Start of Text provided
# Anxious when out in the car



## Frances62 (Aug 2, 2015)

My six month old Bailey has still not settled in the car.
We have a large boot and she can see us clearly.
She was sick if she was in the car more than half an hour but that seems have settled in the main. However, she pants and whimpers and drools excessively.
It runs down her chin and drips over the seats or car floor .
What can I do to lessen her anxiety when out in the car ?


----------



## Humspoff (Aug 26, 2014)

Strap her into a seat nearer yourself? Obi loves sitting in the passenger seat... Fully strapped in of course.


----------



## Jantymac (May 3, 2015)

My Honey is 6 months old and while i wouldn't say she loves the car, she doesn't seem bothered by it at all and just settles down. If I go further than just into town she has her own mat to sleep on and she always has the RAC harness on, which I would absolutely recommend. We started with a small size, but have had to upgrade to the medium. I know she is safe and she can still change position quite easily. I hope Bailey soon starts enjoying his travels!
Jan & Honey


----------



## Goosey (Aug 22, 2014)

Like obi , Molly has to sit in the passenger seat with her doggie seat belt on. She's only happy when near to me other wise the entire journey she whines and howls


----------



## Janey153 (Mar 26, 2015)

I have Barney on a car seat next to me, and he seems quite happy (unless his dripping nose means he's stressed!) He was being sick for a while too but I think maybe I took him out too soon after he'd eaten, so I have to wait now to avoid vomit in my car 

Here's a photo of Barney in his car seat... 😊


----------



## Humspoff (Aug 26, 2014)

Erm... Isn't that a suitcase???


----------



## Janey153 (Mar 26, 2015)

Haha! Yes it does, or one of those zip up bags to store stuff under the bed! Hmm.. now there's an idea for Barney!


----------



## Goosey (Aug 22, 2014)

You wouldn't dare Lou! I know what you're thinking one of the under bed storage bags that you suck the air out with a vaccum  x


----------



## fairlie (Sep 7, 2013)

Good grief, are we talking about canicide here? I know he's a bad boy Lou but surely he is not that bad.


----------



## Janey153 (Mar 26, 2015)

What's wrong with that Nicki? Sounds ideal. 
😉
Don't know what canicide is Fairlie but if it works, why not?! ☺

(will now look up what it is)


----------



## Janey153 (Mar 26, 2015)

Oh, just looked it up... Horrid. 😩 This was all meant in jest, just I'm case anyone is concerned! I love my Barney boy 💙


----------



## Janey153 (Mar 26, 2015)

Frances62, I also used a cool mat for Barney when it was very hot in the car. He took to it straight away, on the seat next to me. I use it now inside his car seat/under bed storage bag/suitcase ☺


----------



## Goosey (Aug 22, 2014)
End of Text provided
Start of Data shown
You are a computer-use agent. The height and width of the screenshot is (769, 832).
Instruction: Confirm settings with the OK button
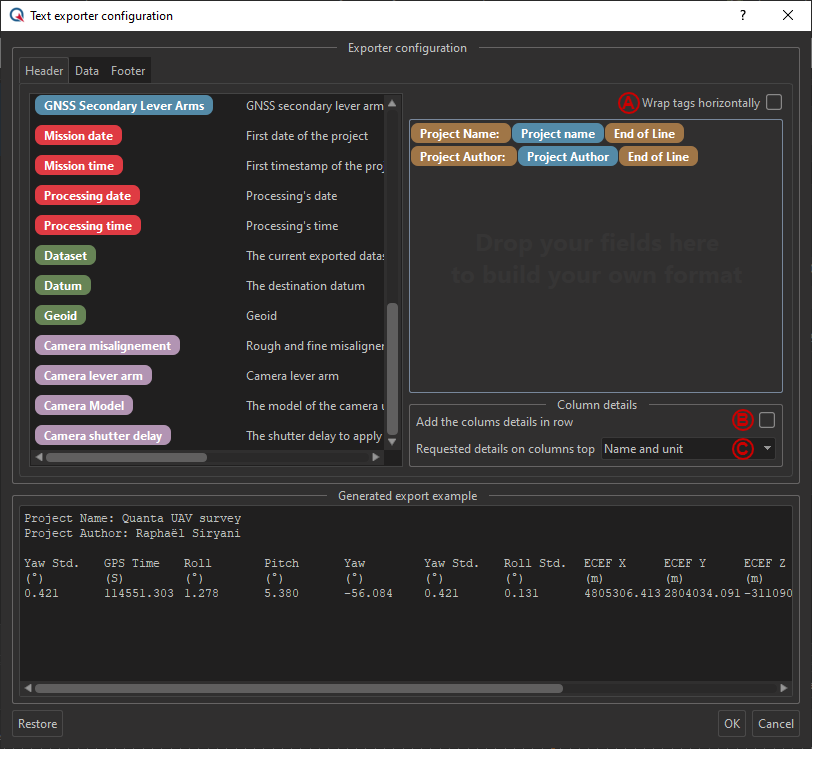point(731,723)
End of Data shown
Tasks and exercises:
- a) Change the car anxiety thread by giving it again starting with "# Anxious when" and going on through "see us clearly.", with "Bailey" replaced by "Poppy".
- b) Write what comes next in the car anxiety thread, picking up after its last post.
You won't need the lines for anything here.

The results:
- a)
# Anxious when out in the car



## Frances62 (Aug 2, 2015)

My six month old Poppy has still not settled in the car.
We have a large boot and she can see us clearly.

- b)
We know you do, only teasing! The people who would do such a thing would never be on a forum and those that do such things to dogs or any other animal are not worthy of ever owning one 
How could you not love barney ! how ever naughty any of them are at times we all love our poos !  x
I love the idea of the bag you have for barney wouldn't mind them for my two,but not sure they would stay in them . Where did you get yours Lou?


----------



## dmgalley (Aug 19, 2012)

My mom's poo was the same way in the car. When I took willow and ozzy to training she told us about a calming treat and it really works for her. I didn'tdidn't think it would. We had tried the thunder shirt and a lavender collar but this worked. I'll go get the name and post it. I hope you can get it there.


----------



## dmgalley (Aug 19, 2012)

Now I'm not saying these are healthy or should be used. I never actually researched them because I don't use them but my mom was desperate. Penny has been using them for two months and they seem to really help.


----------



## Janey153 (Mar 26, 2015)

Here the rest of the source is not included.